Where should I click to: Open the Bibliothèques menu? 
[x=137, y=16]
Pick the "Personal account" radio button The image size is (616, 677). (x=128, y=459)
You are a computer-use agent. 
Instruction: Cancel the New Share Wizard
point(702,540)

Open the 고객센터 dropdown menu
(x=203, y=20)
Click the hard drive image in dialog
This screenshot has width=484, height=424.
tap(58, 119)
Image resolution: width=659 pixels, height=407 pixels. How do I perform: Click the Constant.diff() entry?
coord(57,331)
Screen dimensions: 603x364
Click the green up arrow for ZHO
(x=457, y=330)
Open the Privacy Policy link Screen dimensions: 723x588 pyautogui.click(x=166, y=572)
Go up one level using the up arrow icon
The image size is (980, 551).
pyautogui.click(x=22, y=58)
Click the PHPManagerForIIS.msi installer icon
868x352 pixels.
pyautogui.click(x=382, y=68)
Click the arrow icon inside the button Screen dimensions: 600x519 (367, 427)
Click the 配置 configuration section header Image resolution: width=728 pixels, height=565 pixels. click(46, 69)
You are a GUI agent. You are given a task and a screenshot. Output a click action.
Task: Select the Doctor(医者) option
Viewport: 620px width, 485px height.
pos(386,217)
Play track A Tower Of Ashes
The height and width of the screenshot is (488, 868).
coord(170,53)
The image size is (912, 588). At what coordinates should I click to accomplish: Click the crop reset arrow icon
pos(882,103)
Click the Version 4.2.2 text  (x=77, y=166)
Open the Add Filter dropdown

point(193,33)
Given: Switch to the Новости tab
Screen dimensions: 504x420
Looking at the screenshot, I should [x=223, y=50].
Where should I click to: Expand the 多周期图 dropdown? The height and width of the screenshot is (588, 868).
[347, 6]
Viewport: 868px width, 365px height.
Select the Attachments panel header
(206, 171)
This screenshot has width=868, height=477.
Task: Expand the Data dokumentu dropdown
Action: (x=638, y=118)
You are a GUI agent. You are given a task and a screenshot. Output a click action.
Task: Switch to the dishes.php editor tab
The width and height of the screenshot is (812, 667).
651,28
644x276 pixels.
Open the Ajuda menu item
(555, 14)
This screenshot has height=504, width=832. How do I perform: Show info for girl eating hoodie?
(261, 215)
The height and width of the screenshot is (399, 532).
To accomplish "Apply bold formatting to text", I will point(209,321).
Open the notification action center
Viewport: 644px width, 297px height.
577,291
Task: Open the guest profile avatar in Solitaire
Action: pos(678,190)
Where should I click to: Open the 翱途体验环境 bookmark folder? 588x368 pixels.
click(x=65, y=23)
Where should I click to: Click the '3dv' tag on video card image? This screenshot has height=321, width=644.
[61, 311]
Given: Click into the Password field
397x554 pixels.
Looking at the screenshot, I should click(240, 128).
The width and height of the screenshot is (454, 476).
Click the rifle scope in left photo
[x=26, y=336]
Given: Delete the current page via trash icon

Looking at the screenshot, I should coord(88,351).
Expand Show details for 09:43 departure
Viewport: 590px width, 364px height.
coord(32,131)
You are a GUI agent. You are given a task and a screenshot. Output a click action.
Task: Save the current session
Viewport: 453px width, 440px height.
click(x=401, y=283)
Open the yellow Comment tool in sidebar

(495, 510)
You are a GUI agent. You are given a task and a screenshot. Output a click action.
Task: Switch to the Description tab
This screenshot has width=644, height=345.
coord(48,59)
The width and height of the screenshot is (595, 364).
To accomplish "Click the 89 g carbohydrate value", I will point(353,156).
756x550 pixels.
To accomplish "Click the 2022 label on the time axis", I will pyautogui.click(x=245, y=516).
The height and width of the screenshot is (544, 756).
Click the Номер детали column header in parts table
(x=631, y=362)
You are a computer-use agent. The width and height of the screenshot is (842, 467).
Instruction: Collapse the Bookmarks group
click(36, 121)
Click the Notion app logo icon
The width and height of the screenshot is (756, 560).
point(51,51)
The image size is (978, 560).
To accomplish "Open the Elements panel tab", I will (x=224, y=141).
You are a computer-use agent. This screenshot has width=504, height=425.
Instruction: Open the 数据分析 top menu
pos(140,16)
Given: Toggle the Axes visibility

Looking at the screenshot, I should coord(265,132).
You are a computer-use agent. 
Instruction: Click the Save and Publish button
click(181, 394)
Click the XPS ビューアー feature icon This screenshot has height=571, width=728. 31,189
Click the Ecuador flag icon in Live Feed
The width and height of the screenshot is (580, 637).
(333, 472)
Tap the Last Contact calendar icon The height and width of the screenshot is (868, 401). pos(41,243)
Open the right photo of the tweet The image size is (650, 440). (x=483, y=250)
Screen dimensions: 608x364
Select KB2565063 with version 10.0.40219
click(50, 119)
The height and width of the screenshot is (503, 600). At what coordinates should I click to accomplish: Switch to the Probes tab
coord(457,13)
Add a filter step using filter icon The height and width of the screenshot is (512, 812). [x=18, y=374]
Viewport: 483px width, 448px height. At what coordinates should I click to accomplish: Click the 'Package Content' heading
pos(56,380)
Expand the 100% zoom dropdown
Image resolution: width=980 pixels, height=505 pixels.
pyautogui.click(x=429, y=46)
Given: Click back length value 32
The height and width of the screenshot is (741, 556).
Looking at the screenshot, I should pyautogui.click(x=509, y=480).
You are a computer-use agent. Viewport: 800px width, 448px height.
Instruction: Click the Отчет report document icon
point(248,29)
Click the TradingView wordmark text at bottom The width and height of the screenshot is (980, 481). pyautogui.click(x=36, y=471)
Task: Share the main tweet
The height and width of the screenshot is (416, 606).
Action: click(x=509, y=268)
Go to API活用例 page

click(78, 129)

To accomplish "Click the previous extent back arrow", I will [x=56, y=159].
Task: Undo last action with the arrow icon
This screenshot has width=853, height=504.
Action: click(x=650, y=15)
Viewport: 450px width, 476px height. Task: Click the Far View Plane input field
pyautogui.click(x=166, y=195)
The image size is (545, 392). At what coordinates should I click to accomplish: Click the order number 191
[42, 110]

_____

## [PROBLEM DESCRIPTION]
Find how many lines in the entries above use the word "computer". Write the number alone.

## [ANSWER SPACE]
5